To reach the goals set in the Climate Agreement (Klimaatakkoord), many industrial sectors must take measures to reduce greenhouse gas emissions. The transition to a more sustainable Netherlands has gained momentum, with logistics and mobility as one of the key components. An important role is reserved for the inland navigation (i.e., inland shipping) sector within the logistics and mobility sector, as it is responsible for 43% of the total transport performance. For the inland navigation sector, the ambitions are to have at least 150 vessels with a zero-emission power train in 2030 and to have a virtually zero-emission and climate-neutral inland fleet by 2050. However, the process of making the inland navigation sector sustainable is still in an early stage and consists mostly of pilot projects. To shape the transition to sustainable mobility, more insights are needed into which bunkering infrastructure is required.
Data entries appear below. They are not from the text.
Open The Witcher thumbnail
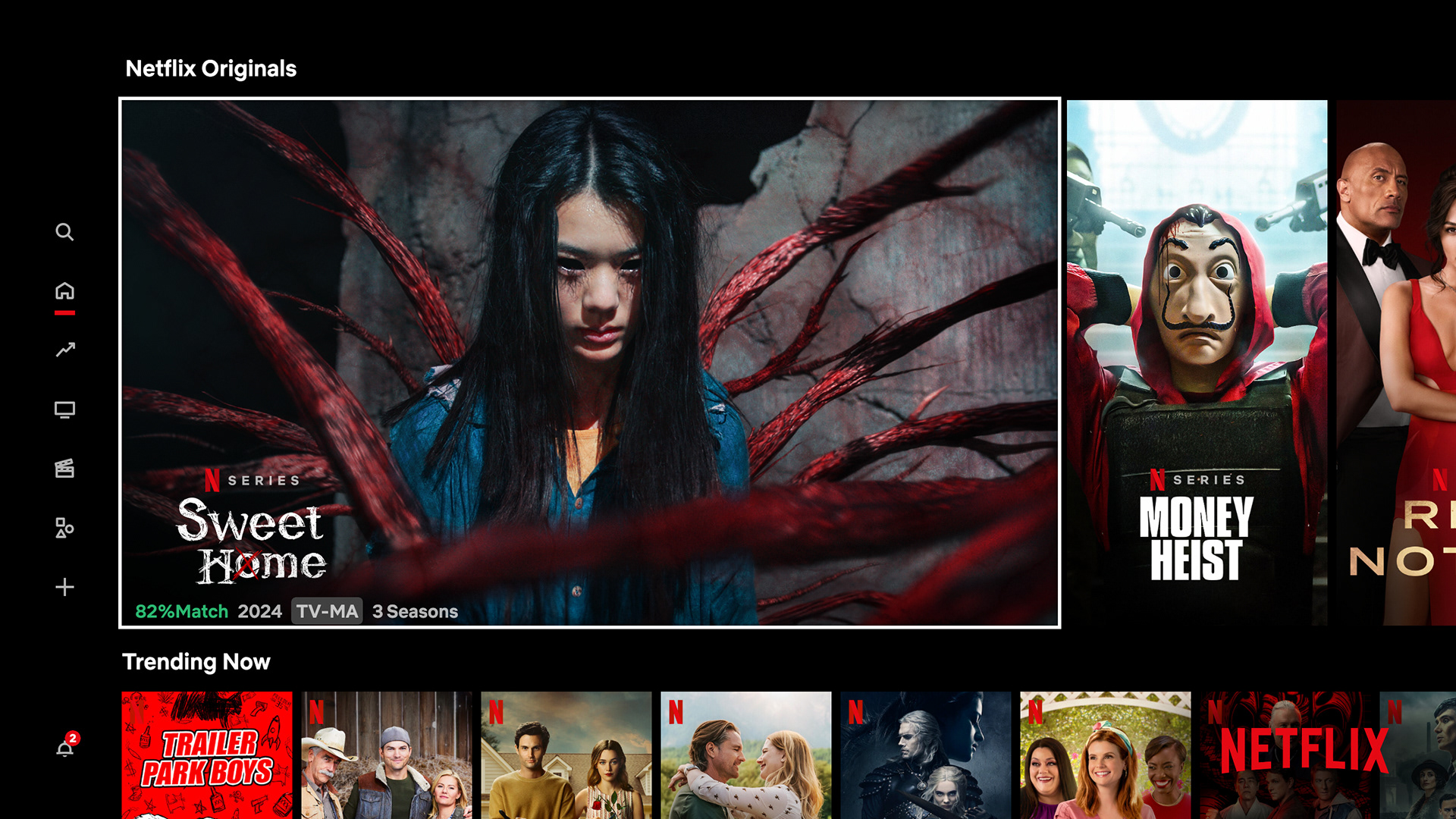 point(925,755)
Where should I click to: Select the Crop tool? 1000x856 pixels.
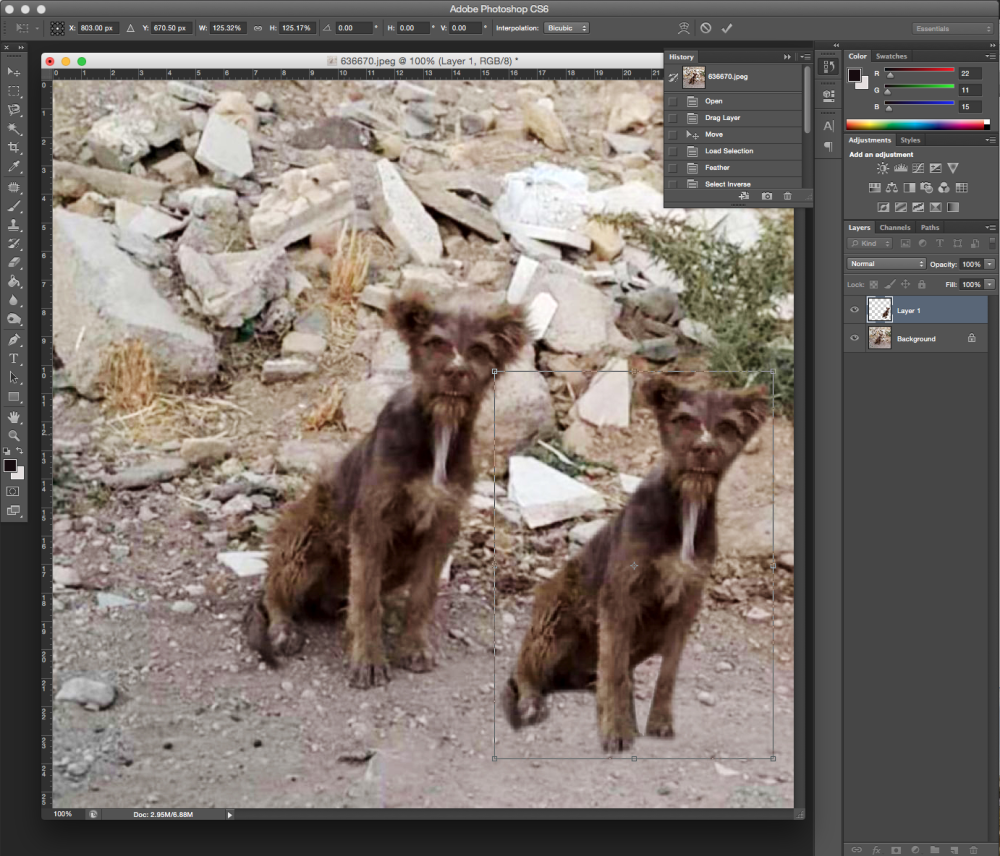point(14,148)
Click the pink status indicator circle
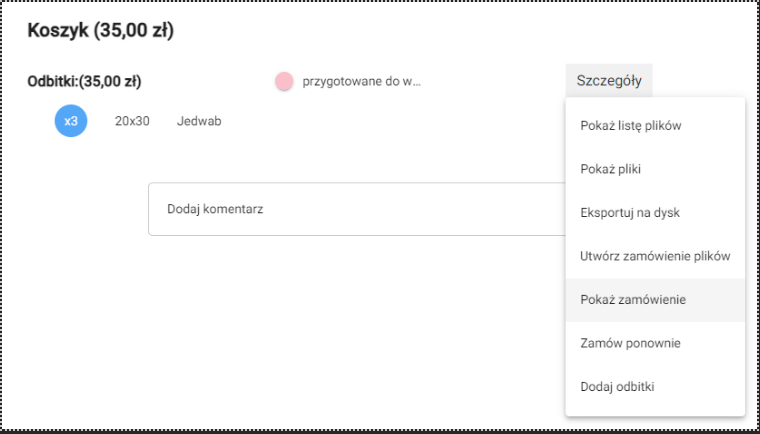Viewport: 760px width, 434px height. [x=284, y=81]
The aim of the research is to generate a techno-economic framework that can be used to determine whether bunkering and charging infrastructure for new energy carriers (i.e., hydrogen, methanol and electricity) is feasible from an economic and technical point of view in the inland navigation sector. The techno-economic framework consists of a supply chain analysis of the different energy carriers and a cost model simulation of different scenarios by 2030. Additionally, interviews with experts and stakeholders provide insights into which bunkering infrastructure components are applicable in the Netherlands by 2030.

The equivalent annual cost, capital investment, demand of an energy carrier, spatial requirements and cost of energy service for different bunkering infrastructure business cases have been calculated by the model. The demand is based on the ambition of having 150 sustainable vessels by 2030. To facilitate a bunkering infrastructure for 150 vessels with a zero-emission power train, the implementation of a bunkering infrastructure for battery electric containers with small charging facilities would be overall the best option. In the short-term, a bunkering infrastructure for methanol could be implemented as the investment is relatively small. Methanol has better use as a transitional energy carrier.

Much depends on external factors such as competition of other sustainable energy carriers. Besides the technological and economic parameters, an equal consensus among vessel owners, investors and energy carrier suppliers to invest and use such bunkering infrastructure.